Bu itibarla, dava konusu işlemin sebeplerinden biri olarak gösterilen “davacının mülkî idare amirliği hizmetleri sınıfında kaymakam adaylığı dâhil olmak üzere, fiilen onbeş yılını doldurmamış olmasına” ilişkin kısmında hukuka uyarlık bulunmamakla birlikte, işlemin diğer sebebi hukuka uygun bulunduğundan, bu husus işlemin iptalini gerektirmemektedir.
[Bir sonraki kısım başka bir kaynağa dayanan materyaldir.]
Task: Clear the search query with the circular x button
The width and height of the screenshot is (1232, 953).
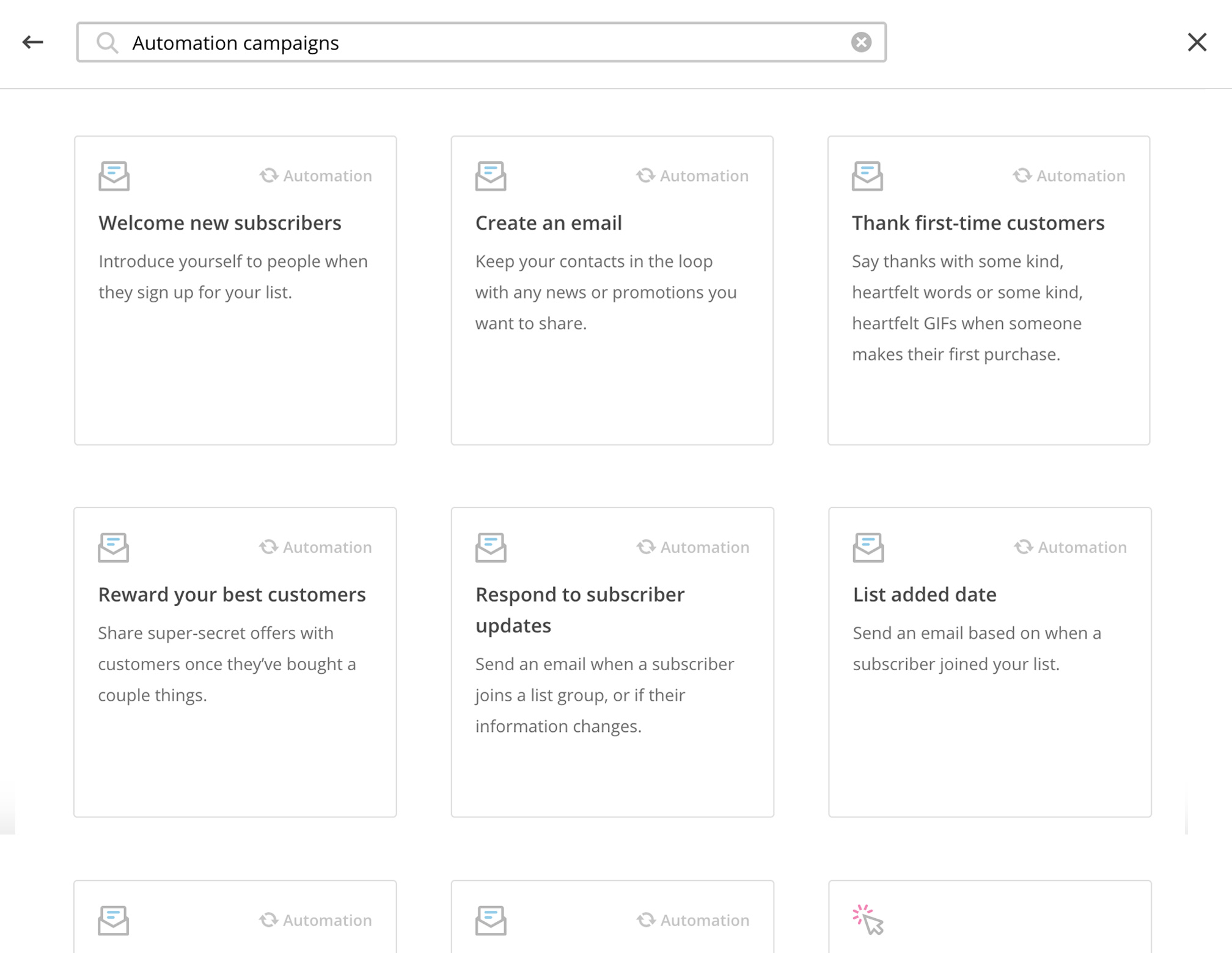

Bu durumda, bireysel işlem yönünden davanın reddi yolundaki Daire kararında sonucu itibarıyla hukuka aykırılık bulunmamaktadır.
KARAR SONUCU :
Açıklanan nedenlerle;
1. Davacının temyiz isteminin reddine,
2. Danıştay Beşinci Dairesinin temyize konu 26/11/2020 tarih ve E:2019/5285, K:2020/5435 sayılı kararının, düzenleyici işlem yönünden davanın reddine ilişkin kısmının ONANMASINA,
3. Anılan Daire kararının, bireysel işlem yönünden davanın reddine ilişkin kısmının ise yukarıda belirtilen gerekçeyle ONANMASINA,
4. Kesin olarak, 07.03.2022 tarihinde, oybirliği ile karar verildi.